PROJECT SUMMARY
Stimulant use disorders (e.g., cocaine, methamphetamine) are a major public health concern. Despite a
heritability of ~40-50%, genome-wide association studies (GWAS) have identified very few loci, including one hit
for cocaine (COC) dependence that maps to FAM53B, a gene also identified via expression quantitative trait
locus (QTL) analysis to be associated with COC self-administration in mice. The primary objective is to rapidly
identify novel genetic factors in rats that contribute to premorbid risk (compulsivity, impulsivity) and
cocaine use traits in a spontaneously hypertensive rat (SHR) reduced complexity cross (RCC). A rodent
systems genetics approach triangulates on discovery-based genetic and multi-level functional genomic analysis
and can provide a more rapid genetic and neurobiological insight into drug action and neuroplasticity underlying
addiction. For several years, the contact PI has been employing mouse reduced complexity crosses (RCCs)
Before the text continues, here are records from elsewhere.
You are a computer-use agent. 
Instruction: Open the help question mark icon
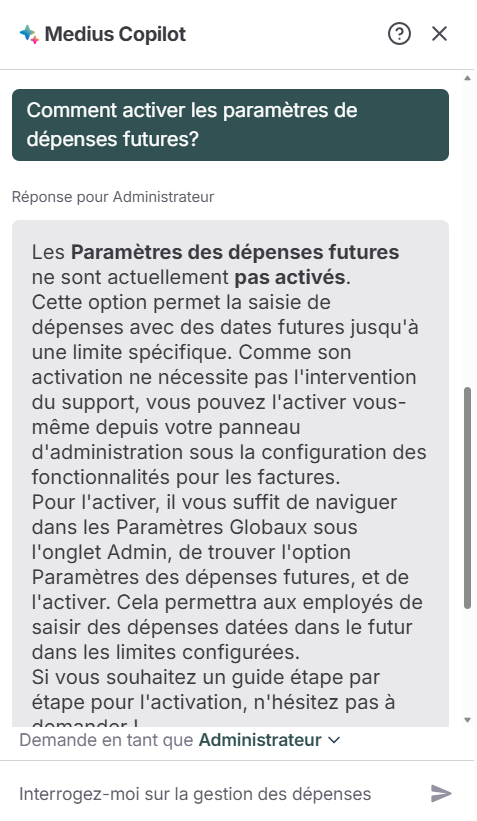tap(399, 34)
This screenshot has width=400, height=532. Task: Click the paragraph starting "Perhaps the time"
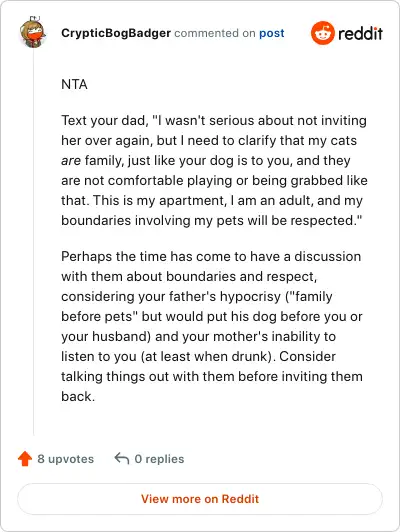click(212, 326)
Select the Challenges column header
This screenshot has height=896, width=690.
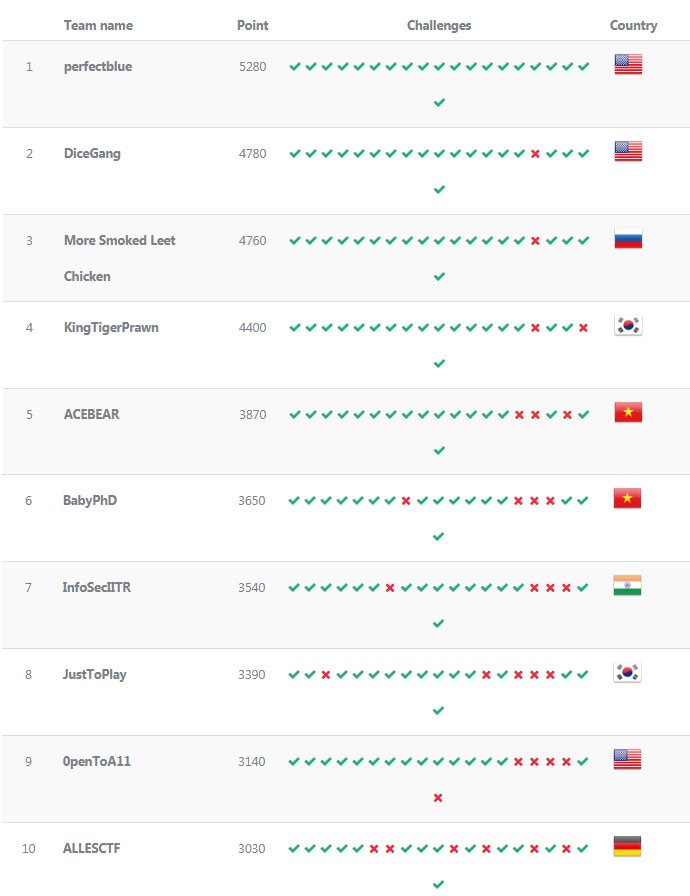click(439, 25)
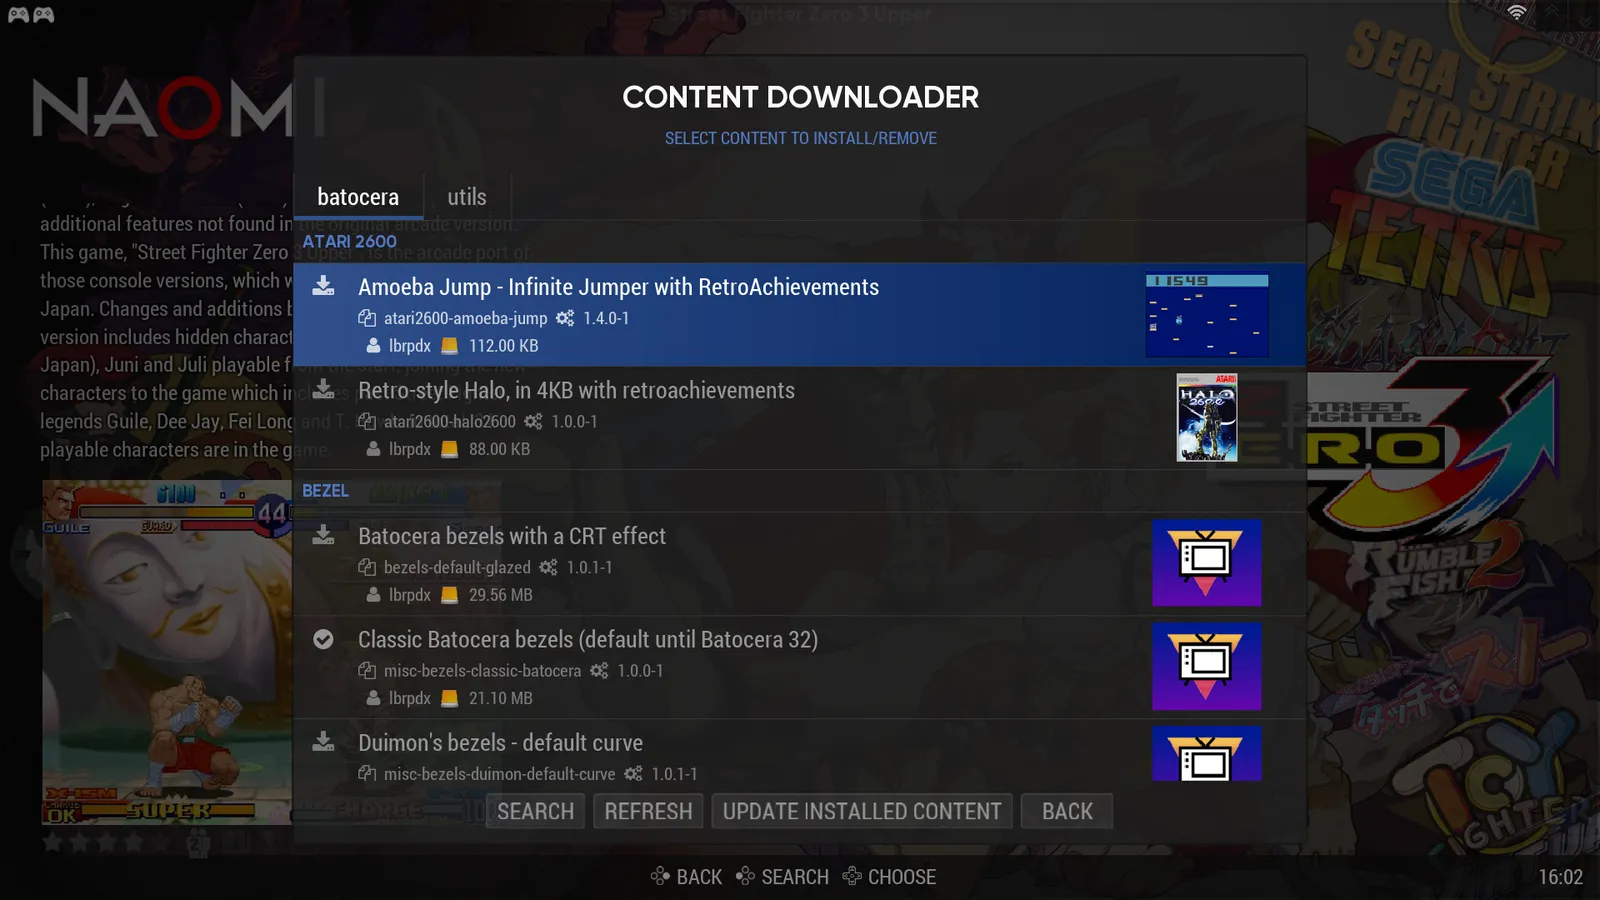This screenshot has width=1600, height=900.
Task: Select Retro-style Halo list entry title
Action: click(576, 391)
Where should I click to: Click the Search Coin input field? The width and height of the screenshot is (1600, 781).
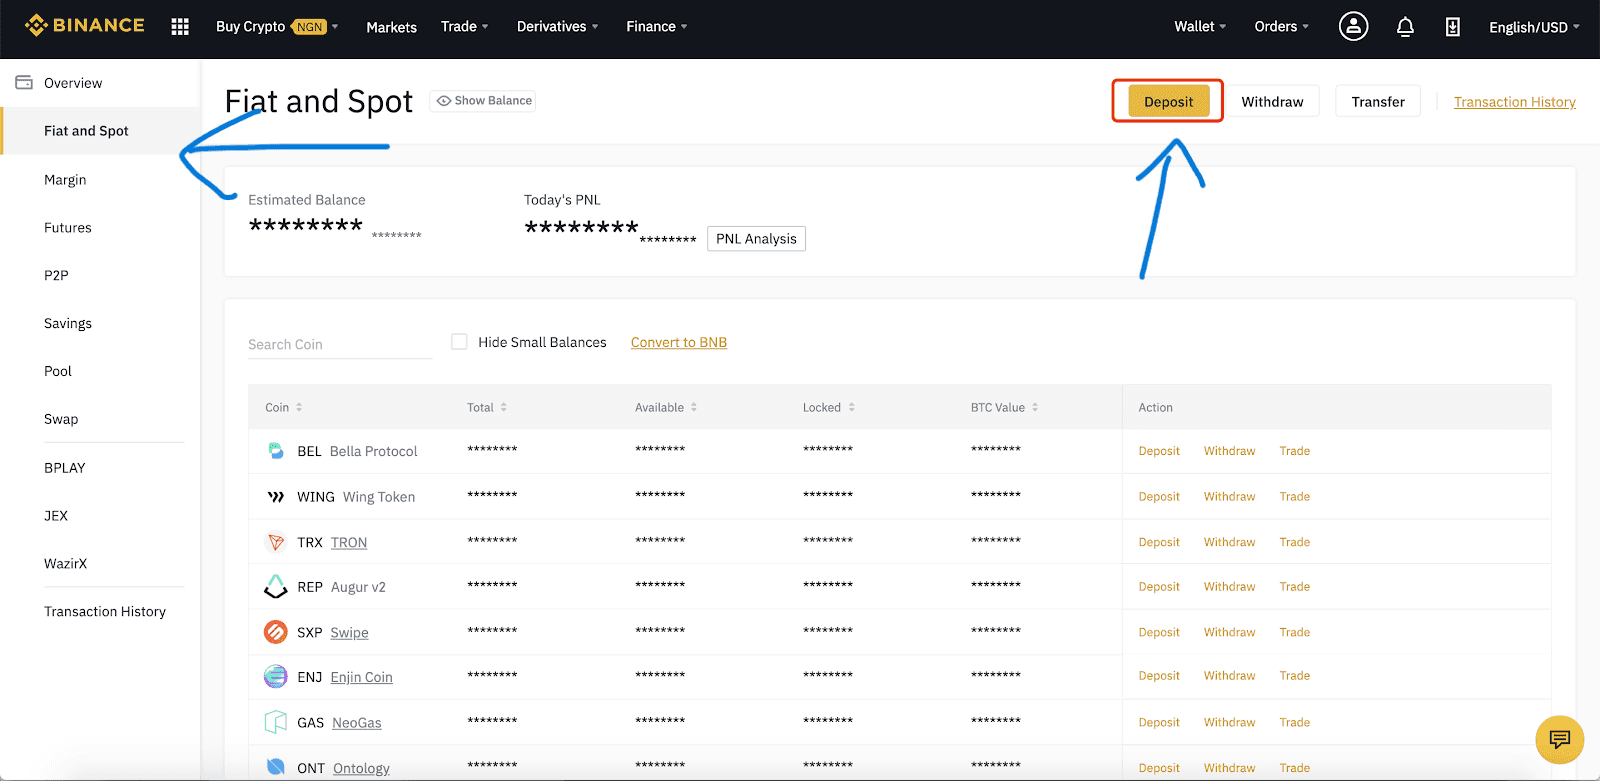pos(339,344)
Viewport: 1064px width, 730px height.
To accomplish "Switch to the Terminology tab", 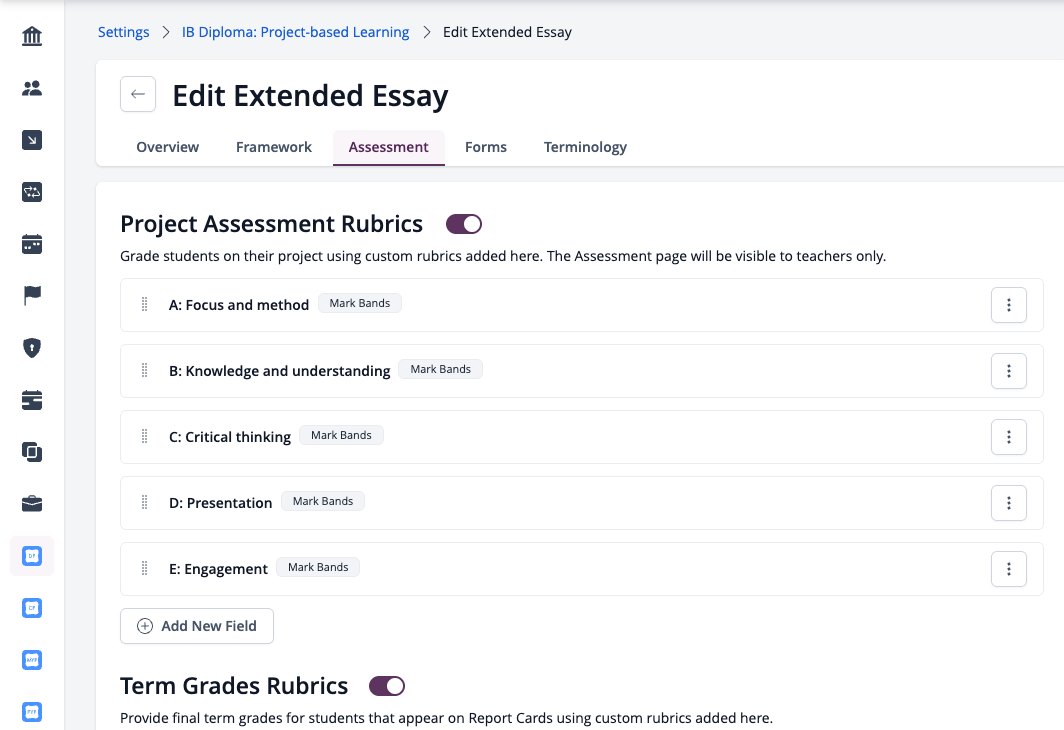I will point(585,147).
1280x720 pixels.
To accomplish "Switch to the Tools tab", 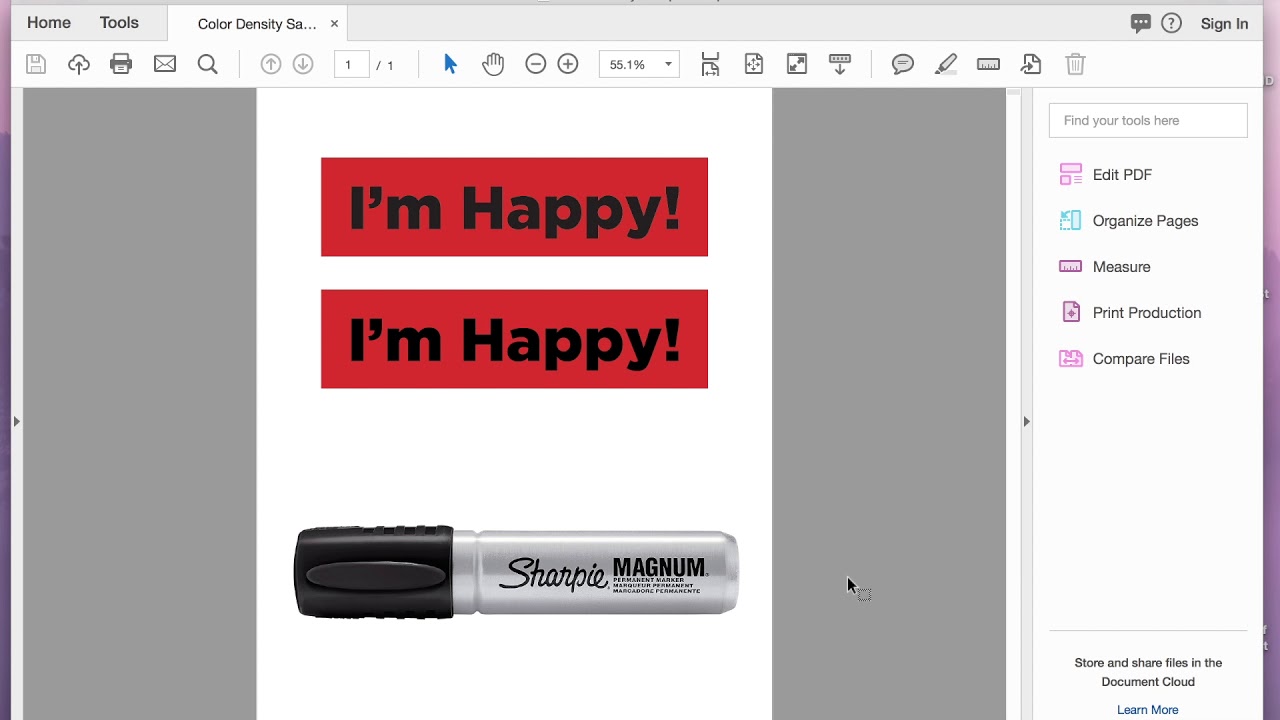I will (119, 22).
between near-isogenic inbred substrains to facilitate gene mapping, validation, and mechanisms. Because
rodent substrains are > 99% genetically identical and contain several orders of magnitude fewer variants
compared to classical inbred strains, mapping quantitative trait loci (QTLs) in RCCs yields orders of magnitude
fewer causal candidate genes to consider. When combined with functional genomics, RCCs can rapidly lead to
causal gene and variant identification. Our preliminary studies establish robust, heritable differences in premorbid
impulsivity and compulsivity, sucrose reward sensitivity, and multiple COC use traits between SHR/NCrl and
SHR/NHsd substrains, including COC-induced locomotor activity, COC IVSA taking, seeking, and intake cycles,
demonstrating feasibility for gene mapping in an RCC. In Aims 1 and 2, we will pioneer the use of a rat RCC
where we will conduct whole genome sequencing (WGS) and map behavioral QTLs and expression QTLs
(eQTLs) from nucleus accumbens (NAC) and prefrontal cortex (PFC) at the whole transcript and exon levels in
an F2 cross comprising COC-trained versus yoked saline (SAL)-trained rats. In Aim 3, we will conduct proteomic
analysis of PFC and NAC from COC vs. yoked SAL-trained rats to triangulate on high confidence candidate
quantitative trait genes (QTGs) and variants (QTVs) as we build functional connections between DNA variants,
transcriptional regulation, protein translation, and cell signaling adaptations underlying premorbid and cocaine
use traits. These studies pioneer the use of a rat RCC combined with deep behavioral phenotyping to rapidly
identify high-confidence candidate novel genetic factors and molecular mechanisms influencing premorbid risk
factors and cocaine use traits. Future gene editing of candidate causal gene variants will be modeled on the two
near-isogenic SHR backgrounds to demonstrate necessity (mutation correction; “rescue”) and sufficiency
(mutation induction). Deliverables include WGS’s of SHR substrains for future RCCs for complex trait analysis
as well as adaptive rat transcriptomic and proteomic datasets in key brain regions of the mesocorticolimbic
circuitry that can be further mined by investigators and hopefully inform therapeutics.